Could you render every line of the records below as a Markdown table with the columns Row and Line, numbering each row and leaving out blank lines?

○ ○ ○ ○

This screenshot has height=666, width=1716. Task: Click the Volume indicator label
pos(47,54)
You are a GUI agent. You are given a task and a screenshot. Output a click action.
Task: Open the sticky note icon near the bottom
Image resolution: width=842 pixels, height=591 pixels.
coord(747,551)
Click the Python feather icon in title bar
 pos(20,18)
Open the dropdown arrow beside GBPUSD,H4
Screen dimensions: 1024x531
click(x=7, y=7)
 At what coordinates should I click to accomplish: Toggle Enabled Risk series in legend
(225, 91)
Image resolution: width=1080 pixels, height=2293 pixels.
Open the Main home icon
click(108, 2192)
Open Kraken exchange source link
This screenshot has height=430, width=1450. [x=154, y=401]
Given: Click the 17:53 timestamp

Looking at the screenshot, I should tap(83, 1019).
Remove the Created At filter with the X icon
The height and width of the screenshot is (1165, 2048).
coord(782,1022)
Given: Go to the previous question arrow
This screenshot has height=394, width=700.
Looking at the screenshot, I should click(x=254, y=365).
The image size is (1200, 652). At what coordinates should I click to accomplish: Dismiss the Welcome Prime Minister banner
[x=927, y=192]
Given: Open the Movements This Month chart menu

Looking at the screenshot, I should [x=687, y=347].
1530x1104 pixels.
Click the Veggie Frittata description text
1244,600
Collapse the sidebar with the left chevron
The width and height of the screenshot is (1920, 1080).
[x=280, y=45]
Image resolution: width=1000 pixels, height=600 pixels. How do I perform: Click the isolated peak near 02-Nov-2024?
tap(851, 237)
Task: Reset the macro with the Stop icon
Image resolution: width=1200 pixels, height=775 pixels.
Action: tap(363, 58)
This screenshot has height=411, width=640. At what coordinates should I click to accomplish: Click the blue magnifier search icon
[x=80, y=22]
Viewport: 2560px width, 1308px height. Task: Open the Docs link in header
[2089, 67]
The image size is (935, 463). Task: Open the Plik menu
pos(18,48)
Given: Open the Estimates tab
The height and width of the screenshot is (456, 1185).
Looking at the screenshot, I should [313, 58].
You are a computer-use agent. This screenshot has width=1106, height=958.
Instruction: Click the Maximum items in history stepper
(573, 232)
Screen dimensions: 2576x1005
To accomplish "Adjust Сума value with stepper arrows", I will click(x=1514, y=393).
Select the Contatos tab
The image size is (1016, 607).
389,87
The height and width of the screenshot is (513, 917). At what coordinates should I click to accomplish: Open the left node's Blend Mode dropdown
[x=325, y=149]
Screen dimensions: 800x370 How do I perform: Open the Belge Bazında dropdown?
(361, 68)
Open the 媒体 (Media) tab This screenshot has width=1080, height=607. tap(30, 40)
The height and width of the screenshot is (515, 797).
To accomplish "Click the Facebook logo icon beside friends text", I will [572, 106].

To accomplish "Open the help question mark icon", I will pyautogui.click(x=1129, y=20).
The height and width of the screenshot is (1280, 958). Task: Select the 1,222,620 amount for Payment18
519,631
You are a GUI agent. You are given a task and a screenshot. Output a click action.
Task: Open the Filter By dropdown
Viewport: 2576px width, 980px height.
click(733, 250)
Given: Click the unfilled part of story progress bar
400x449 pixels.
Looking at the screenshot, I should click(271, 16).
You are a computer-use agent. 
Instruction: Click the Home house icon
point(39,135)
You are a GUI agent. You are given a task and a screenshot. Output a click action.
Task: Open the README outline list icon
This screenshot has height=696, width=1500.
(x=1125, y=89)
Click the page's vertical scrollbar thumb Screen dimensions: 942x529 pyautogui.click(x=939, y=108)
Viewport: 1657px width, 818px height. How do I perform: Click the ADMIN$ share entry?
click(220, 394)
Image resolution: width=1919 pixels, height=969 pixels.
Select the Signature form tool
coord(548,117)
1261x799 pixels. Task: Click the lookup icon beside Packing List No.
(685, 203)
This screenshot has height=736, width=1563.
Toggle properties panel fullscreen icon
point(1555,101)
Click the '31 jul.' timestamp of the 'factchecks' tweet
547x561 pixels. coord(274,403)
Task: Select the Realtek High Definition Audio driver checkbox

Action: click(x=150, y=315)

○ ○ ○ ○

→ **Response below**
| Row | Line |
|---|---|
| 1 | This screenshot has height=666, width=1716. Task: Click the Volume indicator label |
| 2 | pos(47,54) |
| 3 | You are a GUI agent. You are given a task and a screenshot. Output a click action. |
| 4 | Task: Open the sticky note icon near the bottom |
| 5 | Image resolution: width=842 pixels, height=591 pixels. |
| 6 | coord(747,551) |
| 7 | Click the Python feather icon in title bar |
| 8 |  pos(20,18) |
| 9 | Open the dropdown arrow beside GBPUSD,H4 |
| 10 | Screen dimensions: 1024x531 |
| 11 | click(x=7, y=7) |
| 12 |  At what coordinates should I click to accomplish: Toggle Enabled Risk series in legend |
| 13 | (225, 91) |
| 14 | Image resolution: width=1080 pixels, height=2293 pixels. |
| 15 | Open the Main home icon |
| 16 | click(108, 2192) |
| 17 | Open Kraken exchange source link |
| 18 | This screenshot has height=430, width=1450. [x=154, y=401] |
| 19 | Given: Click the 17:53 timestamp |
| 20 | Looking at the screenshot, I should tap(83, 1019). |
| 21 | Remove the Created At filter with the X icon |
| 22 | The height and width of the screenshot is (1165, 2048). |
| 23 | coord(782,1022) |
| 24 | Given: Go to the previous question arrow |
| 25 | This screenshot has height=394, width=700. |
| 26 | Looking at the screenshot, I should click(x=254, y=365). |
| 27 | The image size is (1200, 652). At what coordinates should I click to accomplish: Dismiss the Welcome Prime Minister banner |
| 28 | [x=927, y=192] |
| 29 | Given: Open the Movements This Month chart menu |
| 30 | Looking at the screenshot, I should [x=687, y=347]. |
| 31 | 1530x1104 pixels. |
| 32 | Click the Veggie Frittata description text |
| 33 | 1244,600 |
| 34 | Collapse the sidebar with the left chevron |
| 35 | The width and height of the screenshot is (1920, 1080). |
| 36 | [x=280, y=45] |
| 37 | Image resolution: width=1000 pixels, height=600 pixels. How do I perform: Click the isolated peak near 02-Nov-2024? |
| 38 | tap(851, 237) |
| 39 | Task: Reset the macro with the Stop icon |
| 40 | Image resolution: width=1200 pixels, height=775 pixels. |
| 41 | Action: tap(363, 58) |
| 42 | This screenshot has height=411, width=640. At what coordinates should I click to accomplish: Click the blue magnifier search icon |
| 43 | [x=80, y=22] |
| 44 | Viewport: 2560px width, 1308px height. Task: Open the Docs link in header |
| 45 | [2089, 67] |
| 46 | The image size is (935, 463). Task: Open the Plik menu |
| 47 | pos(18,48) |
| 48 | Given: Open the Estimates tab |
| 49 | The height and width of the screenshot is (456, 1185). |
| 50 | Looking at the screenshot, I should [313, 58]. |
| 51 | You are a computer-use agent. This screenshot has width=1106, height=958. |
| 52 | Instruction: Click the Maximum items in history stepper |
| 53 | (573, 232) |
| 54 | Screen dimensions: 2576x1005 |
| 55 | To accomplish "Adjust Сума value with stepper arrows", I will click(x=1514, y=393). |
| 56 | Select the Contatos tab |
| 57 | The image size is (1016, 607). |
| 58 | 389,87 |
| 59 | The height and width of the screenshot is (513, 917). At what coordinates should I click to accomplish: Open the left node's Blend Mode dropdown |
| 60 | [x=325, y=149] |
| 61 | Screen dimensions: 800x370 How do I perform: Open the Belge Bazında dropdown? |
| 62 | (361, 68) |
| 63 | Open the 媒体 (Media) tab This screenshot has width=1080, height=607. tap(30, 40) |
| 64 | The height and width of the screenshot is (515, 797). |
| 65 | To accomplish "Click the Facebook logo icon beside friends text", I will [572, 106]. |
| 66 | To accomplish "Open the help question mark icon", I will pyautogui.click(x=1129, y=20). |
| 67 | The height and width of the screenshot is (1280, 958). Task: Select the 1,222,620 amount for Payment18 |
| 68 | 519,631 |
| 69 | You are a GUI agent. You are given a task and a screenshot. Output a click action. |
| 70 | Task: Open the Filter By dropdown |
| 71 | Viewport: 2576px width, 980px height. |
| 72 | click(733, 250) |
| 73 | Given: Click the unfilled part of story progress bar |
| 74 | 400x449 pixels. |
| 75 | Looking at the screenshot, I should click(271, 16). |
| 76 | You are a computer-use agent.  |
| 77 | Instruction: Click the Home house icon |
| 78 | point(39,135) |
| 79 | You are a GUI agent. You are given a task and a screenshot. Output a click action. |
| 80 | Task: Open the README outline list icon |
| 81 | This screenshot has height=696, width=1500. |
| 82 | (x=1125, y=89) |
| 83 | Click the page's vertical scrollbar thumb Screen dimensions: 942x529 pyautogui.click(x=939, y=108) |
| 84 | Viewport: 1657px width, 818px height. How do I perform: Click the ADMIN$ share entry? |
| 85 | click(220, 394) |
| 86 | Image resolution: width=1919 pixels, height=969 pixels. |
| 87 | Select the Signature form tool |
| 88 | coord(548,117) |
| 89 | 1261x799 pixels. Task: Click the lookup icon beside Packing List No. |
| 90 | (685, 203) |
| 91 | This screenshot has height=736, width=1563. |
| 92 | Toggle properties panel fullscreen icon |
| 93 | point(1555,101) |
| 94 | Click the '31 jul.' timestamp of the 'factchecks' tweet |
| 95 | 547x561 pixels. coord(274,403) |
| 96 | Task: Select the Realtek High Definition Audio driver checkbox |
| 97 | Action: click(x=150, y=315) |